> _What you will do_: Rewrite these lines so that "Find the position of" appears everywhere "Identify the location of" now stands, and leave everything else unchanged.

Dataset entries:
== Segment start ==

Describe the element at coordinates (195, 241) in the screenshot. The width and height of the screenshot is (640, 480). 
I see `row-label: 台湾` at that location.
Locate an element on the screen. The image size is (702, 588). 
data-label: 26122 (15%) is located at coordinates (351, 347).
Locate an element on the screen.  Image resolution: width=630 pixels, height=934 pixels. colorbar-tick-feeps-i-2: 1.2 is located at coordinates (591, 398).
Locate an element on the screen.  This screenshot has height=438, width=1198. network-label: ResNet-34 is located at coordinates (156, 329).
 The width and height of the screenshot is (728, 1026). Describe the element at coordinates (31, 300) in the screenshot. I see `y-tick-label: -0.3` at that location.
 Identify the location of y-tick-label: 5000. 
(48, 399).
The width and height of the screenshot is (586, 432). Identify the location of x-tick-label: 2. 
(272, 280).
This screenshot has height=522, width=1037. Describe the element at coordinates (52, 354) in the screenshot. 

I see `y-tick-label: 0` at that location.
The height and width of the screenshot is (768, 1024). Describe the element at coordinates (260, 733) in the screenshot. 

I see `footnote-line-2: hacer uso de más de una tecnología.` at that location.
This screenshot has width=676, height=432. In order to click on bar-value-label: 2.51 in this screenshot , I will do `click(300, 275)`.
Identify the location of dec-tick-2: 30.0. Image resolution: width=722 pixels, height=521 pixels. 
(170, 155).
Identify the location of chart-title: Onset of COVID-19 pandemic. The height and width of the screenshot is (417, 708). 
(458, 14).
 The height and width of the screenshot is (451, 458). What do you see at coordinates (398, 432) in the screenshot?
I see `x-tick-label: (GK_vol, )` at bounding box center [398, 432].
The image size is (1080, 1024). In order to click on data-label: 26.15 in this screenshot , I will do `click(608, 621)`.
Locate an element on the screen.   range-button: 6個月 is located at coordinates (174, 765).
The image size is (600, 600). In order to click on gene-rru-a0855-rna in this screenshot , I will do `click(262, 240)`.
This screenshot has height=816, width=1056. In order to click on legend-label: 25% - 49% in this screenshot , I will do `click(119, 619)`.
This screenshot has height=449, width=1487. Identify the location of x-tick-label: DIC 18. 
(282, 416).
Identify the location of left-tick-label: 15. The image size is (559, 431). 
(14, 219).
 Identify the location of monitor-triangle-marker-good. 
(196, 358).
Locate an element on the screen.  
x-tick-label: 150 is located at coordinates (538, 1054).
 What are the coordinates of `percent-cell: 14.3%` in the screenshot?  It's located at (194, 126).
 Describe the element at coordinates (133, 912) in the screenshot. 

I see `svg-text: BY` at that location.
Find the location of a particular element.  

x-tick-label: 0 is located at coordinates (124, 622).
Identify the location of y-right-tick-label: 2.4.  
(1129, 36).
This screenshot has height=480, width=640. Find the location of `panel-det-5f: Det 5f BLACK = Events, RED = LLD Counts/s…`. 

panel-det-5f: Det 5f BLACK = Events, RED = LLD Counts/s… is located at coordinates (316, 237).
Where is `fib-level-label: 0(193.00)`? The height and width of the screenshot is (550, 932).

== Segment end ==

> _Response to the task_:
Describe the element at coordinates (195, 241) in the screenshot. The width and height of the screenshot is (640, 480). 
I see `row-label: 台湾` at that location.
Locate an element on the screen. The image size is (702, 588). 
data-label: 26122 (15%) is located at coordinates (351, 347).
Locate an element on the screen.  Image resolution: width=630 pixels, height=934 pixels. colorbar-tick-feeps-i-2: 1.2 is located at coordinates (591, 398).
Locate an element on the screen.  This screenshot has height=438, width=1198. network-label: ResNet-34 is located at coordinates (156, 329).
 The width and height of the screenshot is (728, 1026). Describe the element at coordinates (31, 300) in the screenshot. I see `y-tick-label: -0.3` at that location.
 Find the position of y-tick-label: 5000. 
(48, 399).
The width and height of the screenshot is (586, 432). Find the position of x-tick-label: 2. 
(272, 280).
This screenshot has height=522, width=1037. Describe the element at coordinates (52, 354) in the screenshot. 

I see `y-tick-label: 0` at that location.
The height and width of the screenshot is (768, 1024). Describe the element at coordinates (260, 733) in the screenshot. 

I see `footnote-line-2: hacer uso de más de una tecnología.` at that location.
This screenshot has width=676, height=432. In order to click on bar-value-label: 2.51 in this screenshot , I will do `click(300, 275)`.
Find the position of dec-tick-2: 30.0. Image resolution: width=722 pixels, height=521 pixels. 
(170, 155).
Find the position of chart-title: Onset of COVID-19 pandemic. The height and width of the screenshot is (417, 708). 
(458, 14).
 The height and width of the screenshot is (451, 458). What do you see at coordinates (398, 432) in the screenshot?
I see `x-tick-label: (GK_vol, )` at bounding box center [398, 432].
The image size is (1080, 1024). In order to click on data-label: 26.15 in this screenshot , I will do `click(608, 621)`.
Locate an element on the screen.   range-button: 6個月 is located at coordinates (174, 765).
The image size is (600, 600). In order to click on gene-rru-a0855-rna in this screenshot , I will do `click(262, 240)`.
This screenshot has height=816, width=1056. In order to click on legend-label: 25% - 49% in this screenshot , I will do `click(119, 619)`.
This screenshot has height=449, width=1487. Find the position of x-tick-label: DIC 18. 
(282, 416).
Find the position of left-tick-label: 15. The image size is (559, 431). 
(14, 219).
 Find the position of monitor-triangle-marker-good. 
(196, 358).
Locate an element on the screen.  
x-tick-label: 150 is located at coordinates (538, 1054).
 What are the coordinates of `percent-cell: 14.3%` in the screenshot?  It's located at (194, 126).
 Describe the element at coordinates (133, 912) in the screenshot. 

I see `svg-text: BY` at that location.
Find the location of a particular element.  

x-tick-label: 0 is located at coordinates (124, 622).
Find the position of y-right-tick-label: 2.4.  
(1129, 36).
This screenshot has height=480, width=640. Find the location of `panel-det-5f: Det 5f BLACK = Events, RED = LLD Counts/s…`. 

panel-det-5f: Det 5f BLACK = Events, RED = LLD Counts/s… is located at coordinates (316, 237).
Where is `fib-level-label: 0(193.00)`? The height and width of the screenshot is (550, 932).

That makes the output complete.